Kagan gave the keynote address at the daylong event that also included a lunchtime speech by retiring Justice David Souter.
Wood, who serves on the U.S. Court of Appeals for the 7th Circuit in Chicago said she had long planned to attend the conference, but she would not answer any questions about the court.
She declined to say whether she was visiting the White House during her stay in Washington.
Wood and Kagan are among the candidates the president is considering to replace Souter, according to officials familiar with President Barack Obama's thinking.
Also attending the day's panel discussions at Georgetown University Law Center were Justice Stephen Breyer and retired Justice Sandra Day O'Connor, who has led the annual event since her retirement from the court in 2006.
She noted that Souter is "going to join me in that now very exclusive group of retired Supreme Court justices. His presence will double the membership."
Kagan talked about the importance of independence for the Solicitor General, who serves as the administration's top Supreme Court lawyer.

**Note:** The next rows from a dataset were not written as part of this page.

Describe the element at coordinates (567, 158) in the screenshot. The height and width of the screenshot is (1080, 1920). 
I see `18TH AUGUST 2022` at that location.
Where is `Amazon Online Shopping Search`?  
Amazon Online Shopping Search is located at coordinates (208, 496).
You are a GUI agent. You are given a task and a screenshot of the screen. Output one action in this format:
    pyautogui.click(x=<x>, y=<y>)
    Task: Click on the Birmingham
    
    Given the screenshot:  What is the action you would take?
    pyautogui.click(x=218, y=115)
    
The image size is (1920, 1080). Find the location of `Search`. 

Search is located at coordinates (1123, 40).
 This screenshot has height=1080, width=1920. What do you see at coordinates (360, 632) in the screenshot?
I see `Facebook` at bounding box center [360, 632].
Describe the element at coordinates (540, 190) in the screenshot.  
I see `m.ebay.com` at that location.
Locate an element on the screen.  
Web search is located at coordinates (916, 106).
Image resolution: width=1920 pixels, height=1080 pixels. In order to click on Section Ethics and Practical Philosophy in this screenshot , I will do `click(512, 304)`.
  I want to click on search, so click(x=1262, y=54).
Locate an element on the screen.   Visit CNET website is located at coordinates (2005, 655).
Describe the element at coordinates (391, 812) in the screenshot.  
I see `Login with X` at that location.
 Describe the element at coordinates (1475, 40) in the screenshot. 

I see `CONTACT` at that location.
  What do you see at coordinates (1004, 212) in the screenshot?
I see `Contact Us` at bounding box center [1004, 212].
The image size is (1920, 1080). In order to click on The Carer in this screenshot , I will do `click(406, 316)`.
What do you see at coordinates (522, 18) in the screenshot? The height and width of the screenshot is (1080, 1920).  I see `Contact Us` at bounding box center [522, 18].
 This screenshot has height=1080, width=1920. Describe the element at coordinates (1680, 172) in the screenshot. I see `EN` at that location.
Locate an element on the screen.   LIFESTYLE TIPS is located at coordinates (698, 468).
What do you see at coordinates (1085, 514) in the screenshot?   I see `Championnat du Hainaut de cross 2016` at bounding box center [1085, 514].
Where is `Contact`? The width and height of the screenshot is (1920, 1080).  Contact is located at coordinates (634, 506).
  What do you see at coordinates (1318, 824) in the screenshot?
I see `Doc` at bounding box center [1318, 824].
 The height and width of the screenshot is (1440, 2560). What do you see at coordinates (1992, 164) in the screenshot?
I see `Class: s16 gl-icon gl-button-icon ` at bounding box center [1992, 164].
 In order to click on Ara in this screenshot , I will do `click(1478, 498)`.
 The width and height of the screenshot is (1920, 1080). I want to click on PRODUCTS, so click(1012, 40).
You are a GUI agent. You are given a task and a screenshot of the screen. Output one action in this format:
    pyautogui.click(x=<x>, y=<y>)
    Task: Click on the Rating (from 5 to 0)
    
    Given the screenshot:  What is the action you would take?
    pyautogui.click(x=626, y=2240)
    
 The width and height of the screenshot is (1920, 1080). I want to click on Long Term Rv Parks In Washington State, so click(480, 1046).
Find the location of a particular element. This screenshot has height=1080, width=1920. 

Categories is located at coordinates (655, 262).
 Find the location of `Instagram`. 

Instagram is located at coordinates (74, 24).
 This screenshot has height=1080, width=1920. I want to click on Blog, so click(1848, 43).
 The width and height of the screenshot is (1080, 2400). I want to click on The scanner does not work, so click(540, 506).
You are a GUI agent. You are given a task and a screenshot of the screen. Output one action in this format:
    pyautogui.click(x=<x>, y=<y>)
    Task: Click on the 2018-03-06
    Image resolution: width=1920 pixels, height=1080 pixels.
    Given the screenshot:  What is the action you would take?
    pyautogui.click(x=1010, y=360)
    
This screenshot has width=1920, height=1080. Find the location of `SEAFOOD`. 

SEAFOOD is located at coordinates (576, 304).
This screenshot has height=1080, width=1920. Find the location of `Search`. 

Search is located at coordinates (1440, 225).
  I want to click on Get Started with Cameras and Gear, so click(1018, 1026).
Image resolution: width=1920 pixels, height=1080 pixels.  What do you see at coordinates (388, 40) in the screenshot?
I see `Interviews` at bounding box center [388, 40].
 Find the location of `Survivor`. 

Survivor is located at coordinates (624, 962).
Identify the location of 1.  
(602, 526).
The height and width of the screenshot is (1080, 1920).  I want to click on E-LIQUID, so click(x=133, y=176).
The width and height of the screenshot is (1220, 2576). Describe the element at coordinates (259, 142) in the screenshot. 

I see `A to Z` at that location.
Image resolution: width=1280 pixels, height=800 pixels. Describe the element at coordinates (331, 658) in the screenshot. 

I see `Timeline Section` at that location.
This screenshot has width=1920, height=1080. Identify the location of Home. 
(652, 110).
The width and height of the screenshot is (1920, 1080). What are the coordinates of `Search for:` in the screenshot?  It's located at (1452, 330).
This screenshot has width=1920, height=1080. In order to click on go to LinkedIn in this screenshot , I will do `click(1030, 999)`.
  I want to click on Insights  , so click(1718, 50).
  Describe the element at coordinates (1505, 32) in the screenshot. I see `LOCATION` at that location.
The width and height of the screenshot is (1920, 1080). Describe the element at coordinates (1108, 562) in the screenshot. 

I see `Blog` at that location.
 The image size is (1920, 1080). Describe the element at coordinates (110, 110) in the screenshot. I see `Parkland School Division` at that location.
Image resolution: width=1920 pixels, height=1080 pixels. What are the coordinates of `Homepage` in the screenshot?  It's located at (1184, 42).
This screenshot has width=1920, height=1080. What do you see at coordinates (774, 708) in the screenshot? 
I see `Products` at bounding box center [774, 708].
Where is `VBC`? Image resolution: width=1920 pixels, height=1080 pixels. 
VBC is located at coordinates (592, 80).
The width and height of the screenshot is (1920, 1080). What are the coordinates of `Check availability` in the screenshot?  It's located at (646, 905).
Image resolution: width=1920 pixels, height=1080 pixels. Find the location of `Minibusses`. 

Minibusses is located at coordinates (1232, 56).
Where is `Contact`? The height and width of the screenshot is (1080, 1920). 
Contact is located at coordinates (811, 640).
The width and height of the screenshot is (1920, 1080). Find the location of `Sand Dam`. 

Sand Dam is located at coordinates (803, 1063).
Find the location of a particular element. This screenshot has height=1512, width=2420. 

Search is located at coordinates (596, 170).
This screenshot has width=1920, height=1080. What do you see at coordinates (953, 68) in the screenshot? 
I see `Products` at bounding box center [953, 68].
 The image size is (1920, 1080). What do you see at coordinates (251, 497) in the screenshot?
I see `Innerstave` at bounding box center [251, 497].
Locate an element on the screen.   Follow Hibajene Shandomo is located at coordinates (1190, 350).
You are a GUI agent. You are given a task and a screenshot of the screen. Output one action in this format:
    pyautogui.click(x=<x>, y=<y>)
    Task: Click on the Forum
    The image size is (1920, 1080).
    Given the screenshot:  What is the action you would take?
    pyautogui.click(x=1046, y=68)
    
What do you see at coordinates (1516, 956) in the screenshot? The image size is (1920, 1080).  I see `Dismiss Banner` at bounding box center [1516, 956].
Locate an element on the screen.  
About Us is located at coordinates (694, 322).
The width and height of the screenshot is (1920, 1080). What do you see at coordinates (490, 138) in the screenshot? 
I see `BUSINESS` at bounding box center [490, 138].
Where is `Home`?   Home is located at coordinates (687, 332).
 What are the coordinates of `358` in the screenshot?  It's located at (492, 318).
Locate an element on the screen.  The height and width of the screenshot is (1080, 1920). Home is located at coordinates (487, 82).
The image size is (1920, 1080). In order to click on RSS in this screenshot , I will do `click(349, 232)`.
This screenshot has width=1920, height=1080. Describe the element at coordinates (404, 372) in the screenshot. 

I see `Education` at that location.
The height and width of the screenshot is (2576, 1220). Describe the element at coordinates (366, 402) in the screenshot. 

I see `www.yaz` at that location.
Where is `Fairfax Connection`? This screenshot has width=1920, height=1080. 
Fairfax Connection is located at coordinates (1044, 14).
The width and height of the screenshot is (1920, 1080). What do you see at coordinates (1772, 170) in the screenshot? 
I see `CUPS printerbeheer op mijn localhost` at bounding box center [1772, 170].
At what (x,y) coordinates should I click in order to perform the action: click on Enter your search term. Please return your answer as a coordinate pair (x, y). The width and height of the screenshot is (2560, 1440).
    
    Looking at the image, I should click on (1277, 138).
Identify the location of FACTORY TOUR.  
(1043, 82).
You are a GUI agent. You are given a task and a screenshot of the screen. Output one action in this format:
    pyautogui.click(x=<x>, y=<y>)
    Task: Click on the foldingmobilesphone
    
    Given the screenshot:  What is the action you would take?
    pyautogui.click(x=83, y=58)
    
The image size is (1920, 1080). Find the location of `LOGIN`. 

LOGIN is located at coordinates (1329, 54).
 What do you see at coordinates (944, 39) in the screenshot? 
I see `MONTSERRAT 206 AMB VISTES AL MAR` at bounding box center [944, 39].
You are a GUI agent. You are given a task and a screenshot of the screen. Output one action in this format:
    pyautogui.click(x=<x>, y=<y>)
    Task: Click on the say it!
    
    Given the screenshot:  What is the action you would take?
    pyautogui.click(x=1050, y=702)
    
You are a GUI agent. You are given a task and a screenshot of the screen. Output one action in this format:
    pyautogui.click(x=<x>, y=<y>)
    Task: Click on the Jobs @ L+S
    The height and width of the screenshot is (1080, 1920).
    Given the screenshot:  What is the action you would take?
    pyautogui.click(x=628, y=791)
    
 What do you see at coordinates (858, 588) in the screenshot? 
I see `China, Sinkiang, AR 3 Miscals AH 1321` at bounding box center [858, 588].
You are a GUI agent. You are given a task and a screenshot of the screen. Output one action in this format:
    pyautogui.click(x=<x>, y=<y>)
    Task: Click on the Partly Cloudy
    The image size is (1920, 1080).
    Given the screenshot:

Kagan is a former dean of Harvard Law School.
The solicitor general is often referred to as the "10th justice," a job Kagan jokingly referred to as "the 35th clerk."
Though she emphasized the independence of her position, Kagan said the solicitor general has many "masters," defending laws that Congress has passed and presenting the executive branch's legal position in federal appeals courts.
As an example, she pointed to campaign finance law reforms enacted by Congress. The solicitor general defended the reforms in the courts, even though the Bush administration did not like the law, Kagan said.